(TASK INPUT begins)

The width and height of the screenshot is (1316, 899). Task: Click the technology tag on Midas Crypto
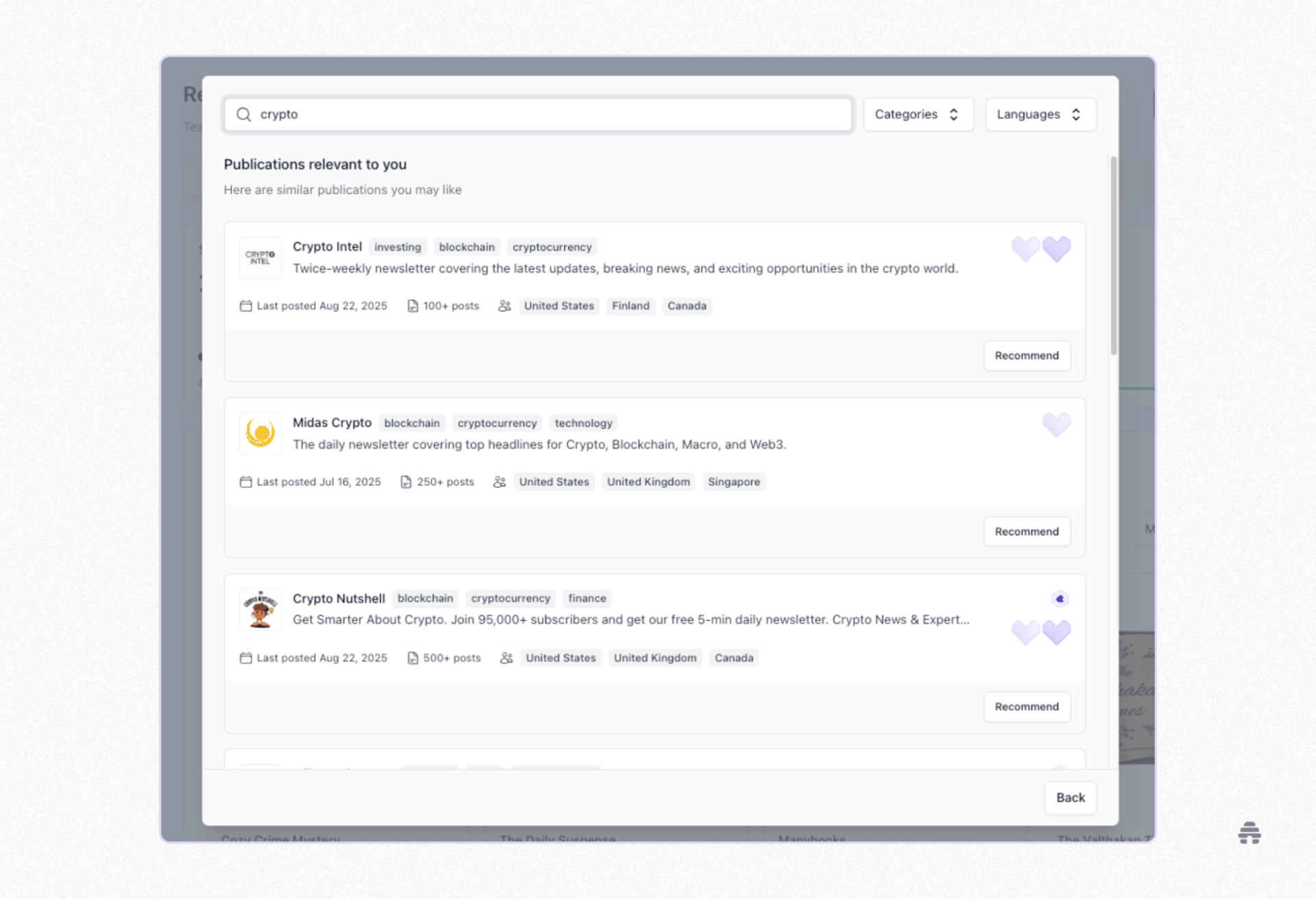pos(583,423)
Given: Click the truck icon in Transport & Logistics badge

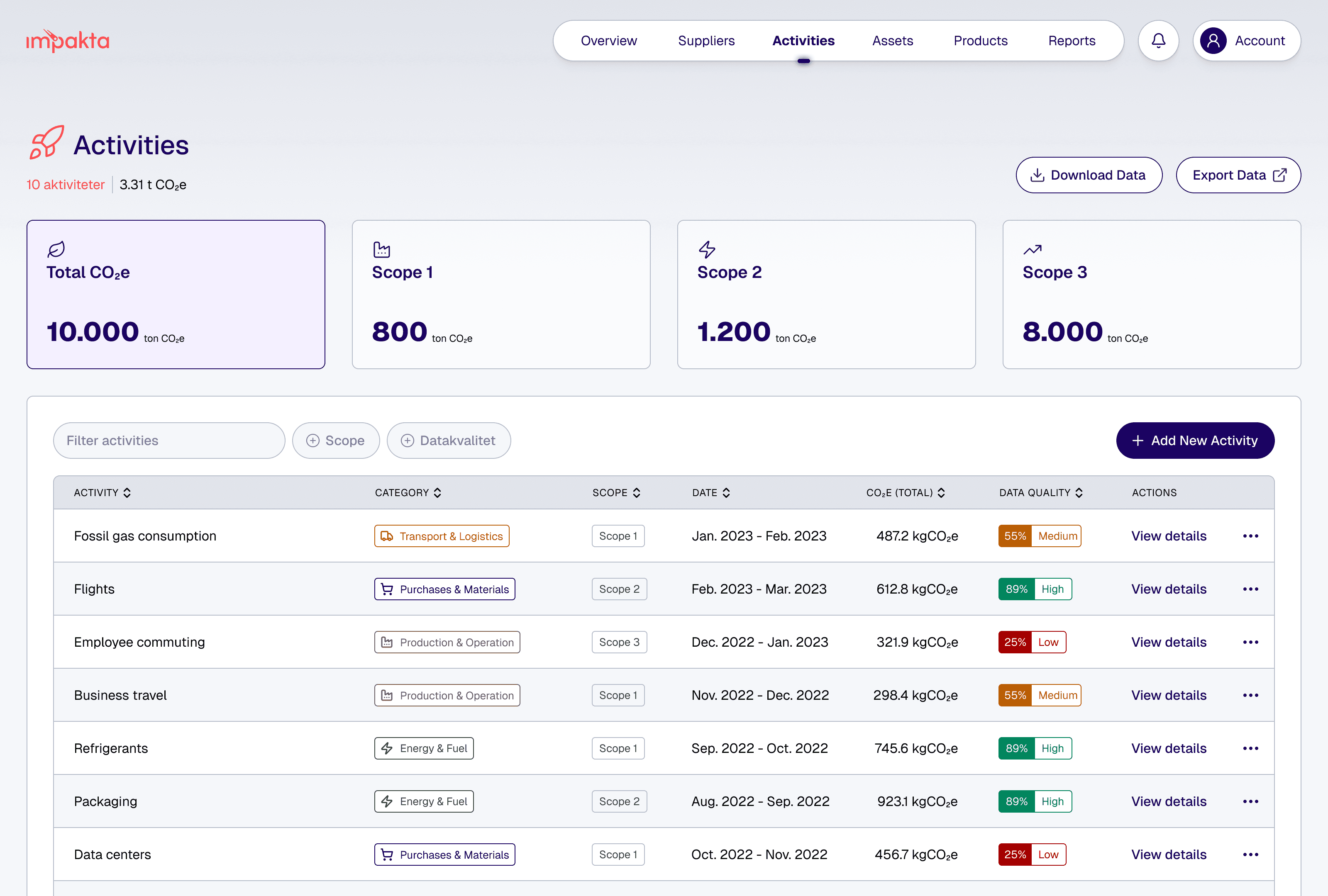Looking at the screenshot, I should pos(387,536).
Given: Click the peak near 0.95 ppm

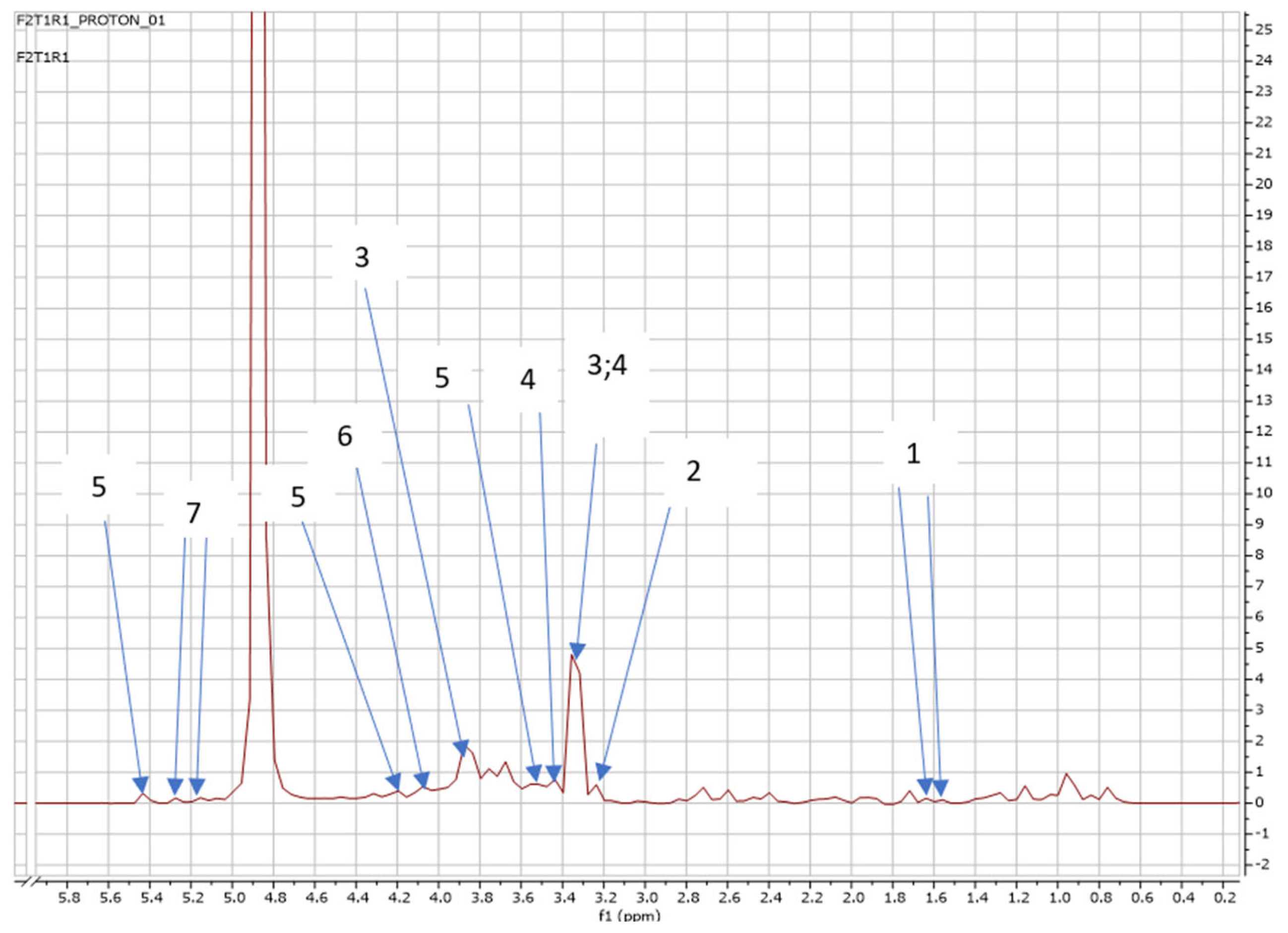Looking at the screenshot, I should tap(1066, 775).
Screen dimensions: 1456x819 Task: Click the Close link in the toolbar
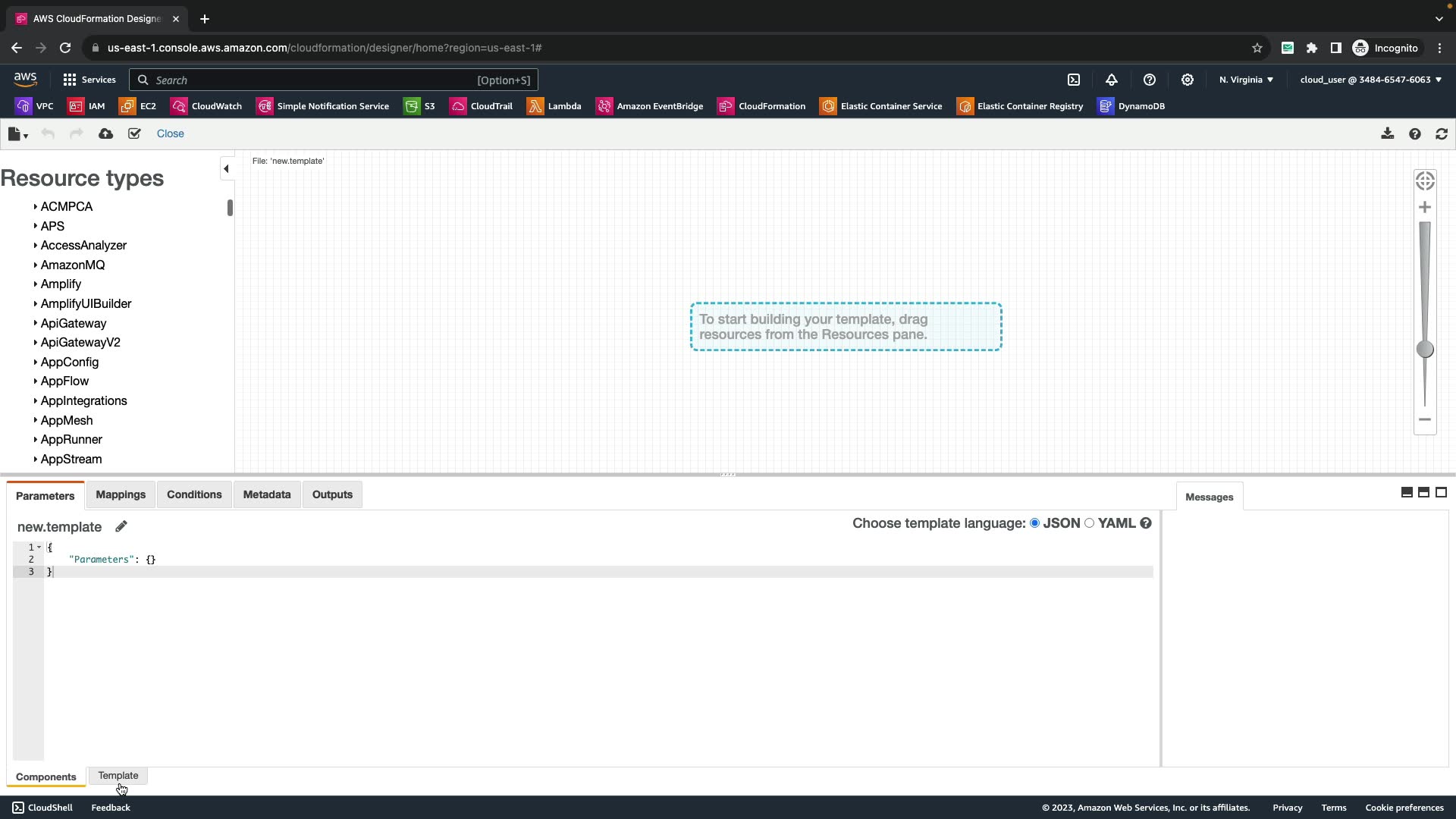click(x=170, y=133)
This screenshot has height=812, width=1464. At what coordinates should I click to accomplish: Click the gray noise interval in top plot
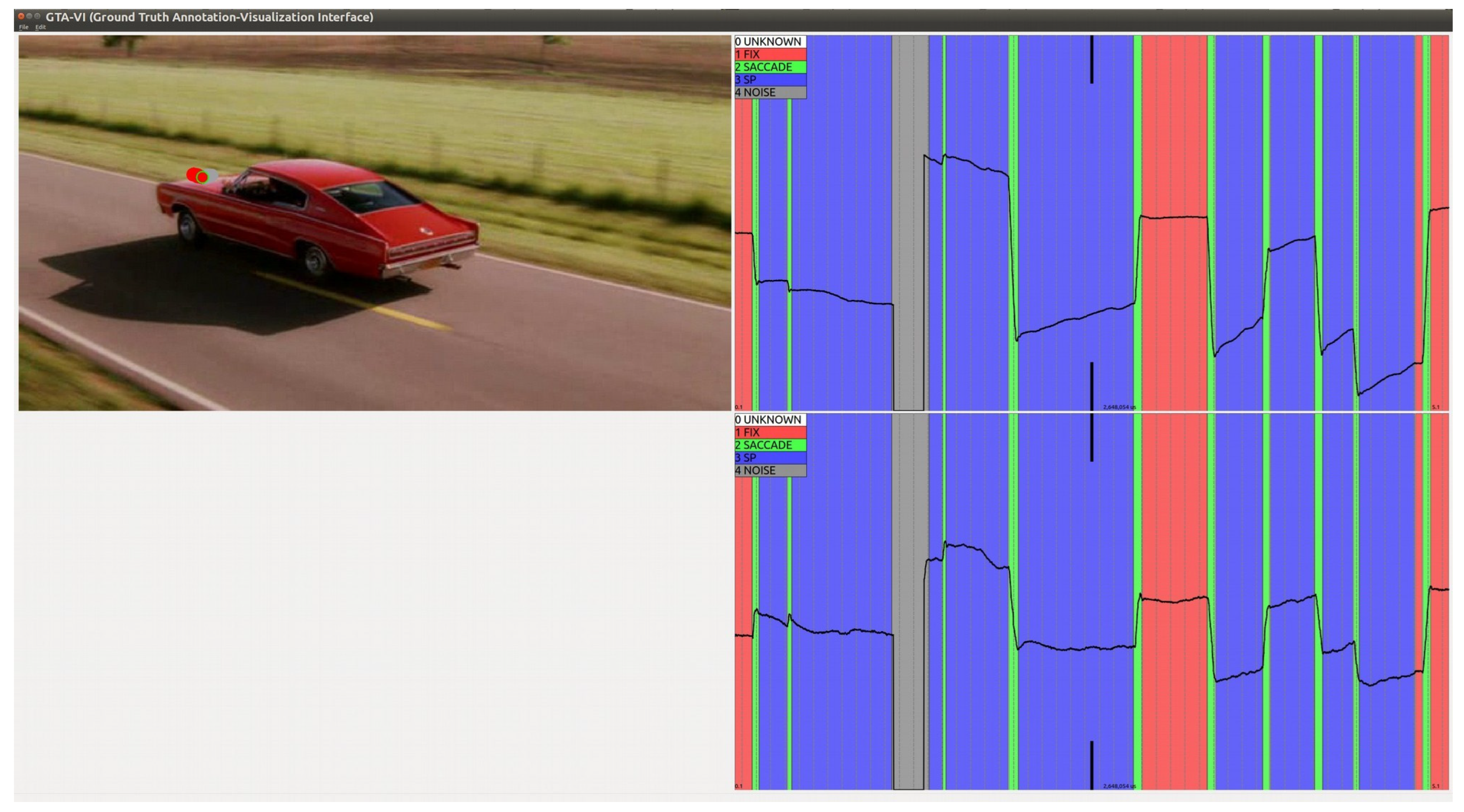[x=909, y=171]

(TASK INPUT ends)

● WHAT YOU NEED TO DO: Without the pictures, repeat the listing above exactly.

● SOLUTION FOR THIS TASK:
The width and height of the screenshot is (1316, 899). Task: Click the technology tag on Midas Crypto
pos(583,423)
Given: Click the truck icon in Transport & Logistics badge

Looking at the screenshot, I should pos(387,536).
Given: Click the peak near 0.95 ppm

Looking at the screenshot, I should tap(1066, 775).
Screen dimensions: 1456x819 Task: Click the Close link in the toolbar
click(x=170, y=133)
This screenshot has height=812, width=1464. At what coordinates should I click to accomplish: Click the gray noise interval in top plot
[x=909, y=171]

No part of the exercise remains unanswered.